APR of the distal section of the ACL graft showed a significant rise within the first 6 months postoperatively (p < 0.05) before drop** gradually at 1 and 2 years. The APR of distal section of the ACL autograft was significantly lower than the native ACL at all time points except from 6 months postoperatively (all p < 0.01).

AMR measurements

The AMR of the ACL autograft over the postoperative period is shown in Fig. 2B. The AMR changed significantly at the proximal (p < 0.001), mid-substance (p < 0.001), and distal (p < 0.05) part of the ACL graft.

AMR of the proximal ACL portion rose significantly from 6 weeks to 6 months (p < 0.001) after surgery and was by then significantly different to a native ACL (p < 0.001). Subsequently, the AMR started to decline to reach a similar AMR of the native proximal ACL at 1 and 2 years.

The mid-substance AMR increased significantly from 6 weeks to 6 months postoperatively (p < 0.001) before decreasing at 1 year and 2 years postoperatively (p < 0.01). The AMR was significant higher at 3- and 6 months after ACL-R compared with a native ACL (p < 0.001) but was not different from a native mid-substance ACL at 1 and 2 years.
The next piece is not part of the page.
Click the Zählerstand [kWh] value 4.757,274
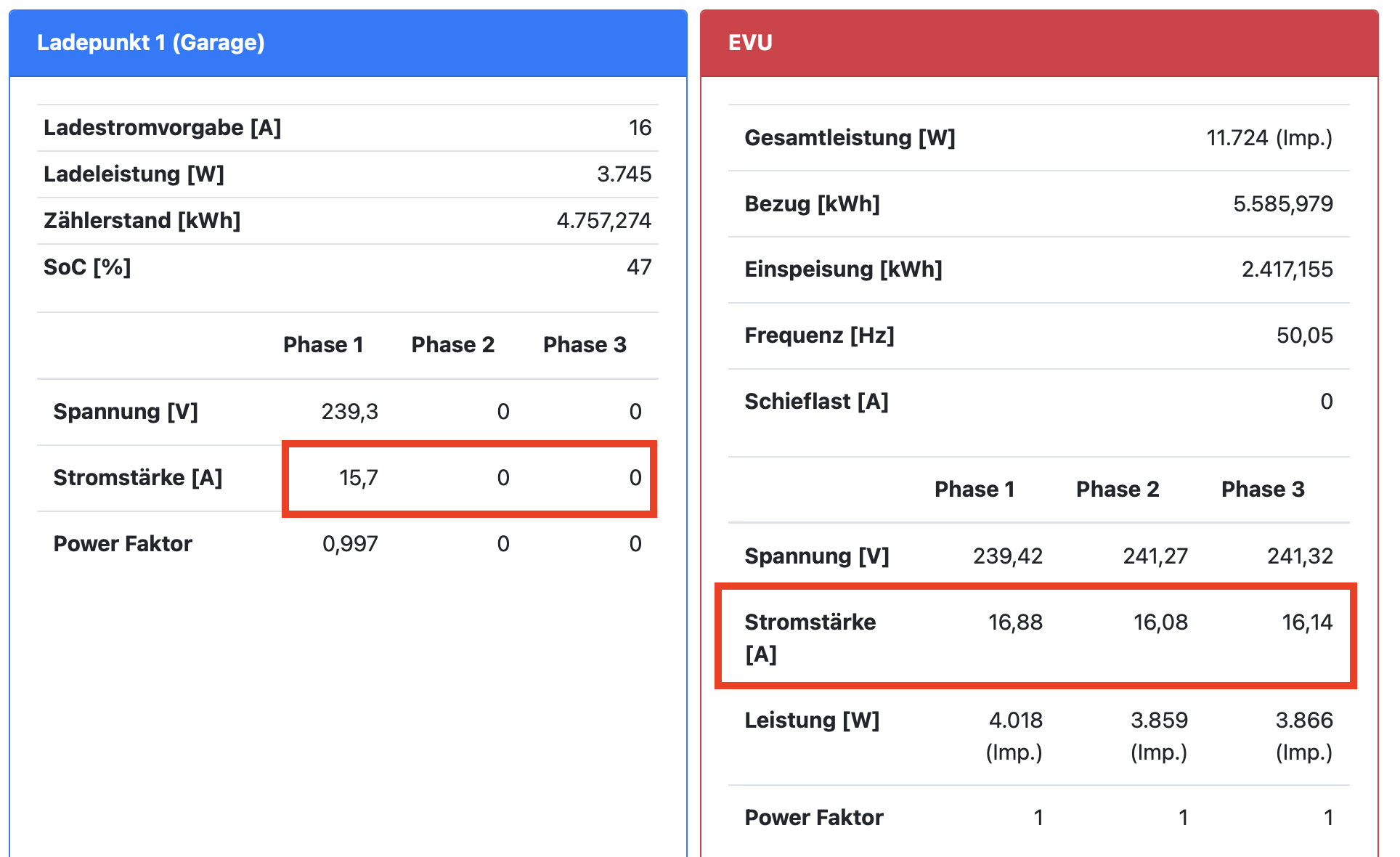The width and height of the screenshot is (1400, 857). (603, 221)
The distal AMR rose significantly between 6 weeks and 6 months postoperatively (p < 0.05). It then dropped slowly to the lowest AMR at 2 years postoperatively. AMR of the distal intraarticular graft section was significantly lower than a native ACL at 2 years after surgery (p < 0.05, Fig. 3).

Fig. 3
figure 3

The maturation process of the anterior cruciate ligament autograft exhibits a significant MRI signal change from hypo-intense at (A) 6 weeks postoperatively to more hyper-intense at (B) 3- and (C) 6-months after ACL-R indicating greater disorganization of collagen tissue and higher water content. The MRI signal intensity decreases thereafter at (D) 1- and (E) 2-years post ACL reconstruction to approximate the signal of a native ACL (F). The distal native ACL revealed a more hyper-intense signal compared to the proximal and mid-substance ACL

Correlation to clinical outcome, knee stability, and return to sports

Anterior knee laxity measured by KT-1000 device was 1.9 ± 1.7 mm and 2.4 ± 2.3 mm higher compared to the healthy contralateral knee at 1 and 2 years postoperatively, respectively. For neither APR nor AMR a significant correlation with KT-1000 measurements at the respective time points could be identified.
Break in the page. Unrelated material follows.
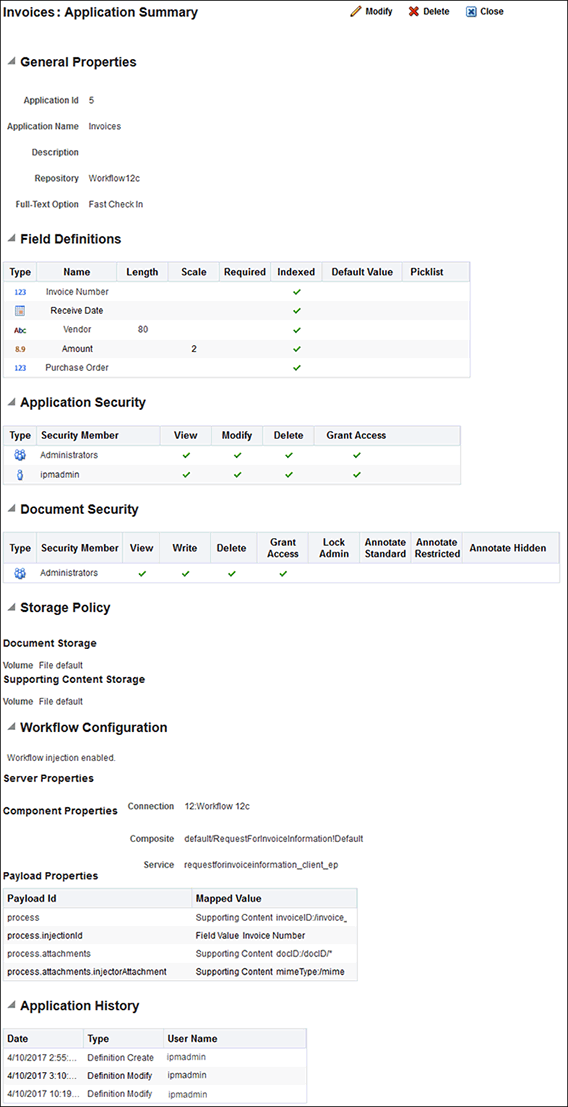Image resolution: width=568 pixels, height=1107 pixels.
Task: Click the red Delete X icon
Action: pos(414,12)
IKDC and Lysholm score improved significantly from preoperative values to postoperative values at 6 months, 1-, and 2 years postoperatively (all p < 0.001, Fig. 4). There was also a significant increase in clinical outcome scores between 6 months and 1 year postoperatively but not from 1 to 2 years (IKDC: p < 0.001, Lysholm score p < 0.05). APR and AMR were not associated with IKDC and Lysholm score at any time point.

Fig. 4
figure 4

Patient reported outcome scores (Subjective IKDC and Lysholm score) improved significantly from preoperative to 6 months, 1-, and 2 years after ACL reconstruction

Return to preinjury sports levels

94% (16/17) of the patients returned to sports within 2 years after ACL-R. One patient suffered a contralateral ACL injury 1.5 years after initial ACL-R and could therefore not RTS at final follow-up. Median TAS was 6 (range 4–9) before injury, 4 (range 3–6) after 6 months, 5 (range 1–7) after 1 year and 6 (range 1–9) at final follow up. At 1 year and 2 years follow-up, 41% (7/17 patients) and 65% (11/17) achieved the preinjury TAS level, respectively. TAS was not correlated with APR or AMR at any time point within the small patients’ cohort. However, APR and AMR of the ACL mid-substance were significantly lower (hypo-intense) in patients who could return to the preinjury sports level compared to those who did not achieve the same sports level (p < 0.05).